Он представлен как странник. Но это лишь часть, и внешняя, самая простая часть месседжа этой вещи. Понятно, что здесь все не случайно. У нас здесь есть Египет. У нас здесь есть Греция, потому что рельеф очень четко читающийся, это изображение сцены из трагедии Еврипида, когда Ифигения узнает среди мужчин, которые должны быть принесены в жертву, по воле рока своего брата Ареста, загнанного в Тавриду эриниями. Дальше идут римские развалины. И мы получаем, в общем, полный комплект великой древности. Египет, Грецию и Рим, которую наследует этот немец, расположившийся на фоне Албанских гор. И это, конечно, очень сильный идеологический месседж.

Поколение Гёте создало немецкую классическую культуру, которая наследует древность. До того, как немцы придумали нам национализм и сумрачный германский гений, Гёте утверждает немецкую культуру как общечеловеческую, как наследницу общечеловеческой культуры. Но этот рельеф не случаен. Дело в том, что именно в это время параллельно с работой над портретом Гёте работает над своей трагедией «Ифигения в Тавриде», в которой стоит очень четкая задача. Он пишет по-немецки греческую трагедию, одновременно немецкий язык он реструктурирует по греческой модели. Собирая на глазах литературный немецкий язык.

Это тот случай, когда я думаю, что портрет делают двое, конечно. Тот, кто водит кисточкой, и тот, кто расположился на обелиске.


Вы сказали, что в этом портрете нет ничего случайного, он абсолютно выверен, каждая деталь на своем месте. Тогда вопрос, может быть, формальный, но тем не менее. Центром этого портрета является блестяще написанное, скорее всего, замшевое, а может быть, нет, колено поэта, от которого невозможно оторвать взгляд. При этом это не мешает восприятию всего полотна, но каким-то образом это колено оказалось в самом центре. К тому же желтым.

Желтым, наверное, потому, что это красиво и элегантно. А колено – это, конечно, не случайно. Давайте мы посмотрим на позу, в которой он расположился. Это, конечно, отдыхающий путешественник. Но на самом деле это абсолютно иероглифическая поза. В этой позе было принято с XVI века шестнадцатого изображать пастуха. То есть Гёте у нас здесь пастух. Почему? Во-первых, аркадские пастухи – это воплощение утраченной гармонии с природой. Это благородная простота и спокойное величие первозданного мира. А во-вторых, Гёте к этому моменту уже был членом закрытого и очень почтенного литературного общества в Риме, которое называлось «Аркадское общество». Собиравшееся в парках, на природе, обсуждавшее вопросы словесности, поставившее своей задачей модернизацию, реформу современного итальянского языка.

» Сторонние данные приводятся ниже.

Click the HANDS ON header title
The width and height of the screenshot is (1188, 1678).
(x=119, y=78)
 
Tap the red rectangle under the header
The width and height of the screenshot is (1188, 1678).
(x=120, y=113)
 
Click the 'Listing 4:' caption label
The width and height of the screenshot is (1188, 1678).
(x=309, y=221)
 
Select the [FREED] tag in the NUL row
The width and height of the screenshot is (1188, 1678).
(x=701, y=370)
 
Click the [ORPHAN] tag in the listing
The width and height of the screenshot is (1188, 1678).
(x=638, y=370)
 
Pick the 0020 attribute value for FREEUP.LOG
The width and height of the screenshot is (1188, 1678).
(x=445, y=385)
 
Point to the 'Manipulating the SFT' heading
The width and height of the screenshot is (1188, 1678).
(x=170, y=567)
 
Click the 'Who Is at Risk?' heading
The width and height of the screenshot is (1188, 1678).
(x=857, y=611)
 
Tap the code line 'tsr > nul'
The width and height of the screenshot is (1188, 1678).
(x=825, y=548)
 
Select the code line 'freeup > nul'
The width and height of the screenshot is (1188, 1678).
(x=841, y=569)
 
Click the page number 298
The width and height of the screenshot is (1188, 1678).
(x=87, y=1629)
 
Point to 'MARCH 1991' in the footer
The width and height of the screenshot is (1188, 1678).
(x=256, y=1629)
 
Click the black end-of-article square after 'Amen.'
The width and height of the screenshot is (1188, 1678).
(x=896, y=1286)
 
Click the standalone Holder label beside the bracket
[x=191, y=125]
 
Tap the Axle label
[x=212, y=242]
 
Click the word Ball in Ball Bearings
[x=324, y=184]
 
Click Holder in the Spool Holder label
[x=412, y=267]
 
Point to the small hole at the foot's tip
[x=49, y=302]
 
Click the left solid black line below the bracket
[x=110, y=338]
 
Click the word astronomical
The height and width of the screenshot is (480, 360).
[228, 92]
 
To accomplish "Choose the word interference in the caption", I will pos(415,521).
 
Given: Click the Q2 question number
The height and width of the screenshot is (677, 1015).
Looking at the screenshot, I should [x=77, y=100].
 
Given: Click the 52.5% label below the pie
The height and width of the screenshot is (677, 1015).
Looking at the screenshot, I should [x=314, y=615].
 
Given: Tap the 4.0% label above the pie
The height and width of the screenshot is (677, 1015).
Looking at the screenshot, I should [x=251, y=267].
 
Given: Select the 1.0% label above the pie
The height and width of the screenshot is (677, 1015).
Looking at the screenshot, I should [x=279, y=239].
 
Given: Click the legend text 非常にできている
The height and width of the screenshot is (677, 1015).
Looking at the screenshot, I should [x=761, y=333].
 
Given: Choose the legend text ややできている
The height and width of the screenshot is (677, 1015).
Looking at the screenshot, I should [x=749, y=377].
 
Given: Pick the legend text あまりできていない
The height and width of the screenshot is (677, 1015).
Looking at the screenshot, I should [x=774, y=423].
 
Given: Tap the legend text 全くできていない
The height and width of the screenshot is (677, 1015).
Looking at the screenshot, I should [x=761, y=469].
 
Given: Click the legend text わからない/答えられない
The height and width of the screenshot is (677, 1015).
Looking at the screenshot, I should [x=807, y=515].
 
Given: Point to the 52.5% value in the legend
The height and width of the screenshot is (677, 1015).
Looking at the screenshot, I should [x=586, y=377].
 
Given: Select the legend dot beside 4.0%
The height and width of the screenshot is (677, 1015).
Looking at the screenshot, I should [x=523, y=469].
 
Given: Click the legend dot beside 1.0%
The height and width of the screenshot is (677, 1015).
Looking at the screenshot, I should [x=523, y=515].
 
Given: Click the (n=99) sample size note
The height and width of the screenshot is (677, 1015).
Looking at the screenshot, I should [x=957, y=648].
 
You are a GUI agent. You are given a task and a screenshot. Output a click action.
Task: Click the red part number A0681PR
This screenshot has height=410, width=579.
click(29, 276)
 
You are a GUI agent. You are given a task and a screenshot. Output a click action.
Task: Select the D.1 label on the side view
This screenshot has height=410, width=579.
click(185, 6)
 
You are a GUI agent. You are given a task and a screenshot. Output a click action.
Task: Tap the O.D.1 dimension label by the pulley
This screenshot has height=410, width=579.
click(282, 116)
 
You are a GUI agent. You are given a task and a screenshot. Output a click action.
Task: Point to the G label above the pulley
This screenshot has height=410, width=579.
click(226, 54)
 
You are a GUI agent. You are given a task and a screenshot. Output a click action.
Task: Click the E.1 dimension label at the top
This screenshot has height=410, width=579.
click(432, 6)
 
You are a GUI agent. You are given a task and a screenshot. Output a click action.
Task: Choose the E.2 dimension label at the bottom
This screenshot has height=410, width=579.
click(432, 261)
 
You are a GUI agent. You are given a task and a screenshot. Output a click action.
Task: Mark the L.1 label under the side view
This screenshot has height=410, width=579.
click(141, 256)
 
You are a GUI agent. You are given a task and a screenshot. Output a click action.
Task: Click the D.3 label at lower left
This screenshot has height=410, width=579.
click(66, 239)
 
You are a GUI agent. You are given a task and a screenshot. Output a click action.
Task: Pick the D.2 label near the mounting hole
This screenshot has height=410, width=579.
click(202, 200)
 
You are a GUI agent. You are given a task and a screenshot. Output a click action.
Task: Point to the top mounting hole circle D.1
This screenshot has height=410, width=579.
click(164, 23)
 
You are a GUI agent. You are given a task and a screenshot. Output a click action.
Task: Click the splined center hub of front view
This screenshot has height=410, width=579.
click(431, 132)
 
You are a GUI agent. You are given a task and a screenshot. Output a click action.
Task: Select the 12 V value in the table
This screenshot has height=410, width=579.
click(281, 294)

То есть, по сути дела, Гёте, представленный как аркадский пастух, вызывает у нас в памяти целый ряд ассоциаций. Это и первозданная гармония, которую он наследует вместе с этим великим культурным прошлым. Это и миссия художника, который создает современный язык, базирующийся на великом опыте греков и римлян. В этом смысле портрет, конечно, совершенно риторический. Современному зрителю, может быть, уже не совсем понятный. И может быть, его даже и не трогающий. Поэтому я очень благодарен Франкфуртскому аэропорту за веселого Гёте, который прилетел домой из Италии.


А вот мы почему-то не осмеливаемся Крамского увеличить в десять раз и поставить где-нибудь в одном из московских.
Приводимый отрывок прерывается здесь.